À la fin de sa longue existence, ce très profane abbé a ressenti dans ses sens et dans son âme une ombre des impressions qui font la douloureuse beauté de l’Ecclésiaste. En son léger et clair langage d’homme du monde, il a laissé couler dans quelques pièces et dans quelques lettres une fine tristesse, sans éclat et sans espoir, dont l’emplissaient la vue de la vanité des choses, le sentiment de l’irrévocable passé, de son être, tout entier ; pour jamais écoulé, et par ces douces sensations même où il aspirait. Rien ne compense et ne contrepèse chez les derniers poètes du grand siècle les navrantes désillusions de l’égoïsme voluptueux : plus tard, le dévouement à l’humanité, la bienfaisance, la recherche du progrès social apporteront au sensualisme un principe de joie et d'espérance et aideront l’homme à se reprendre, à se relever par l’action. Tout cela manque à Chaulieu. Tout cela manquait à ses contemporains : de là ces accents qu’on trouve parfois chez eux, si amers sous la grâce souriante des formes.

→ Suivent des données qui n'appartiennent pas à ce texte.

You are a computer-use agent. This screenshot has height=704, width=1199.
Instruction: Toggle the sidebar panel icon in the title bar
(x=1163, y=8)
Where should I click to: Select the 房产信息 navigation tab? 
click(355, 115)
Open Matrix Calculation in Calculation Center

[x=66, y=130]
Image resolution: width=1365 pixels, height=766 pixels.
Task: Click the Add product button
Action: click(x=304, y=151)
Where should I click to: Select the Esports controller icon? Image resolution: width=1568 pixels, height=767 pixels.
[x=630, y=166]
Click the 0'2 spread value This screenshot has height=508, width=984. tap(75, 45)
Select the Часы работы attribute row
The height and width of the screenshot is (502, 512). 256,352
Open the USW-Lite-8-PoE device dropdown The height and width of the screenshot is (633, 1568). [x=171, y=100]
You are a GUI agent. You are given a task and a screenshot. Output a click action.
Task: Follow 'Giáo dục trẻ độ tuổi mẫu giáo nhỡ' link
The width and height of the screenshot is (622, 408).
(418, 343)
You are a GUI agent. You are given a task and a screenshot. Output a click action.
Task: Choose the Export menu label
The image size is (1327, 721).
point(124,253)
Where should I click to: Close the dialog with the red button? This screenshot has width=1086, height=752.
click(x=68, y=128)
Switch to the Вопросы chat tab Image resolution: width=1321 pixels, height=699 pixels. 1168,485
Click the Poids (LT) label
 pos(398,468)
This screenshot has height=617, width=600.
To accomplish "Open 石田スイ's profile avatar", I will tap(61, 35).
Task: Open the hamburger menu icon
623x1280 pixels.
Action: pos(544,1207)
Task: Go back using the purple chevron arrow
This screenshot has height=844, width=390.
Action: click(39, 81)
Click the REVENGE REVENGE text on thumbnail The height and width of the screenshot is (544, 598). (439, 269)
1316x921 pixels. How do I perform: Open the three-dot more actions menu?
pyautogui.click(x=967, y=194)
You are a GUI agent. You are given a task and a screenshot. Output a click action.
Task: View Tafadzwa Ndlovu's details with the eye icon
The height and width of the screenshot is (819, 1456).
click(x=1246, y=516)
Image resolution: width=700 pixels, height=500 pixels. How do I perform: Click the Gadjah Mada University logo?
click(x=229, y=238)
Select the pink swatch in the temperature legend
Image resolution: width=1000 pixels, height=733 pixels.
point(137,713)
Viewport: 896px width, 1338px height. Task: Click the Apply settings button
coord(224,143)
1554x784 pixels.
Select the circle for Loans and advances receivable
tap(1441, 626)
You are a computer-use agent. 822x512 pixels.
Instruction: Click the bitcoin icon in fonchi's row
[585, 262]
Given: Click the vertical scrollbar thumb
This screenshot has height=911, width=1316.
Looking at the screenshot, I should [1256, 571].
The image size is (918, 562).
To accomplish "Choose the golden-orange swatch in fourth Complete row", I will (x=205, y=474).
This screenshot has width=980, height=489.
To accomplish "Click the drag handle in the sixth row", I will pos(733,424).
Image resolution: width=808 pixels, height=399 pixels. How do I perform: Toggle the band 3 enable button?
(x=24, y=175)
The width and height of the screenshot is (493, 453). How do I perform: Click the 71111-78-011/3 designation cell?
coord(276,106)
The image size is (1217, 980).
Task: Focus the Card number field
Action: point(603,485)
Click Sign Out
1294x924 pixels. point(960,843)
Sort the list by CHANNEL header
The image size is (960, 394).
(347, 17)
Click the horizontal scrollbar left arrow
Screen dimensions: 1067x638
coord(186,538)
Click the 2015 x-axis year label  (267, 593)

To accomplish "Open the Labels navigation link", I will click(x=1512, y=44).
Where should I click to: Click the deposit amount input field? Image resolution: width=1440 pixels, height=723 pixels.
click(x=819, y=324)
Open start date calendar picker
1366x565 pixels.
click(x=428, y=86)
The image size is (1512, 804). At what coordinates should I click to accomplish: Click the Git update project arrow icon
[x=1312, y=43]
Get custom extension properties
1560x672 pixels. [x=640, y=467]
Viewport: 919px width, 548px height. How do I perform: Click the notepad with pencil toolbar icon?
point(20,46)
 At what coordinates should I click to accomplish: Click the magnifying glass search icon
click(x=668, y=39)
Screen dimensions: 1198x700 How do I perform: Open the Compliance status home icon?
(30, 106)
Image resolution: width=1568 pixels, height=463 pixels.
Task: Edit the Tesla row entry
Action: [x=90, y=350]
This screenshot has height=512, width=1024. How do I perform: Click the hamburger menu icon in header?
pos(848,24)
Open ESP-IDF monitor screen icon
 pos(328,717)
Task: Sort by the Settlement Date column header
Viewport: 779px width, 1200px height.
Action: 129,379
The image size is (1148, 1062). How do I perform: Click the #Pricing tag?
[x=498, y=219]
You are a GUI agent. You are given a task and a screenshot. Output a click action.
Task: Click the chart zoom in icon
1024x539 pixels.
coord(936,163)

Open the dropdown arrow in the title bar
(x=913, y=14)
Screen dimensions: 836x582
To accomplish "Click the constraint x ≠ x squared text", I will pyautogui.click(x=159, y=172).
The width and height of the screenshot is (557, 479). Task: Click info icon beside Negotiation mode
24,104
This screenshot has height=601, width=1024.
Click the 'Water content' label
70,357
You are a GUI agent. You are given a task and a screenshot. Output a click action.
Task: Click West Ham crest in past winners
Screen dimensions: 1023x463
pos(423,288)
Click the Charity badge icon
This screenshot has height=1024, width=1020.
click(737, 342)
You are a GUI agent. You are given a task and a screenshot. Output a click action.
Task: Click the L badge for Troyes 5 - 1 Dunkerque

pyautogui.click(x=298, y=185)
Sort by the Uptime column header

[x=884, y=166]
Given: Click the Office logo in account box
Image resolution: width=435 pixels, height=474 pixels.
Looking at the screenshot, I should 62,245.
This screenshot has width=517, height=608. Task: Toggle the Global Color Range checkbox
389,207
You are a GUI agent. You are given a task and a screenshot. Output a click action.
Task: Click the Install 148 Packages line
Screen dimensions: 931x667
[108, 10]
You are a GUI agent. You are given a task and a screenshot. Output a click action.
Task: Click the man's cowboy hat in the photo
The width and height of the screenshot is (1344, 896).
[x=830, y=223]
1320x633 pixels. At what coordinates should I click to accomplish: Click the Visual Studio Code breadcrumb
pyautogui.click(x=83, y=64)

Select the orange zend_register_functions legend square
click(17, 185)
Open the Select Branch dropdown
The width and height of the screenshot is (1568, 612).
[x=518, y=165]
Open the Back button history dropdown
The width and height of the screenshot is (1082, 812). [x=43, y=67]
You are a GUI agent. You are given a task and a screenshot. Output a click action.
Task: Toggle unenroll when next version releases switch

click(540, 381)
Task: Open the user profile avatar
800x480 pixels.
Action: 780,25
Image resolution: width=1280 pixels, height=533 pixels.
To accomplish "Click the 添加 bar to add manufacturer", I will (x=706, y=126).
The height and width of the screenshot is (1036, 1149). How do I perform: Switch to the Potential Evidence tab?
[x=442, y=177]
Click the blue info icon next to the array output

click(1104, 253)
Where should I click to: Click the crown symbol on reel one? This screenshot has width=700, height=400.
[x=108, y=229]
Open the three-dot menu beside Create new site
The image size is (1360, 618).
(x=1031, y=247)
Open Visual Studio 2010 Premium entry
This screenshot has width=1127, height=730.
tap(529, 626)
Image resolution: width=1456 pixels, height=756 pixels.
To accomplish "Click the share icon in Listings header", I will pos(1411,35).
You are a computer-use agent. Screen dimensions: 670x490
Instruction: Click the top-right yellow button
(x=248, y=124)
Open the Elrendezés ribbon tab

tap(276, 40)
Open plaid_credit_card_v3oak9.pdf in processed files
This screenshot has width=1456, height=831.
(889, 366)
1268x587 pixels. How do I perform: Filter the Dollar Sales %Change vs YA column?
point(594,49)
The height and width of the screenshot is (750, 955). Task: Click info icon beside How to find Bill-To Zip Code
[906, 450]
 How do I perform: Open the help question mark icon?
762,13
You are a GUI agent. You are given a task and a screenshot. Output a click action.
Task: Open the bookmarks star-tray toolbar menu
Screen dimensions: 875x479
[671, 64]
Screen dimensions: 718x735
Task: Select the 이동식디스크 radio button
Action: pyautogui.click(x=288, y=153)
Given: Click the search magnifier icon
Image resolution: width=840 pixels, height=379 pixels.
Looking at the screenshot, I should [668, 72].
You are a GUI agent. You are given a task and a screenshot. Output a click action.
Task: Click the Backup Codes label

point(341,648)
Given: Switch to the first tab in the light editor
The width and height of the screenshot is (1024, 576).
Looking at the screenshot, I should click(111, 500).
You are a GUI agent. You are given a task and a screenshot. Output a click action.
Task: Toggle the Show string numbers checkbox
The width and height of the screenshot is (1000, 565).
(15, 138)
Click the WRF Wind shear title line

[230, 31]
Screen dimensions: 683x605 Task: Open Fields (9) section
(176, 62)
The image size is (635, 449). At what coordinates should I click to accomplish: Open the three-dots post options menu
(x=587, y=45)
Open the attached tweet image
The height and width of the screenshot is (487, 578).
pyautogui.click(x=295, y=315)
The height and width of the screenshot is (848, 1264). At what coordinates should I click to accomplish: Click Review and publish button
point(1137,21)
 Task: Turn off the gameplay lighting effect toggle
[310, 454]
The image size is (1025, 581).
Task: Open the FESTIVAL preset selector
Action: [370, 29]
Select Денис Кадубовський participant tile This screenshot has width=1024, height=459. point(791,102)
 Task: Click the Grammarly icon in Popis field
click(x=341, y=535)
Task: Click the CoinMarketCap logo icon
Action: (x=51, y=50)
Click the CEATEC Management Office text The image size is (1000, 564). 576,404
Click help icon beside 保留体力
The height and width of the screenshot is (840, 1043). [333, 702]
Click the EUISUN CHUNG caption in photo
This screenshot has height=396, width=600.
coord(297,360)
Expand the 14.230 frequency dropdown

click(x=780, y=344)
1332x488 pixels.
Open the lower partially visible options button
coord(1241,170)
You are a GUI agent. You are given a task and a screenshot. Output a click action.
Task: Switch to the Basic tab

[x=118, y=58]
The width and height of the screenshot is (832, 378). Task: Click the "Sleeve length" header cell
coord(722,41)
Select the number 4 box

Une chose pourtant soutient Chaulieu et le rassérène : l’intelligence. Par elle, il comprend la loi de l’univers, qui implique la mort. Par elle, il se fait des idées de la nature et de Dieu, qui ôtent à la mort sa menace et son effroi. Par elle, il devient capable de mourir élégamment, c’est-à-dire paisiblement ; il définit en vers lumineux les trois manières de mourir, épicurienne, panthéiste, et déiste, qui reviennent toutes les trois à mourir en philosophe, avec le sourire de l’acceptation ou de la confiance.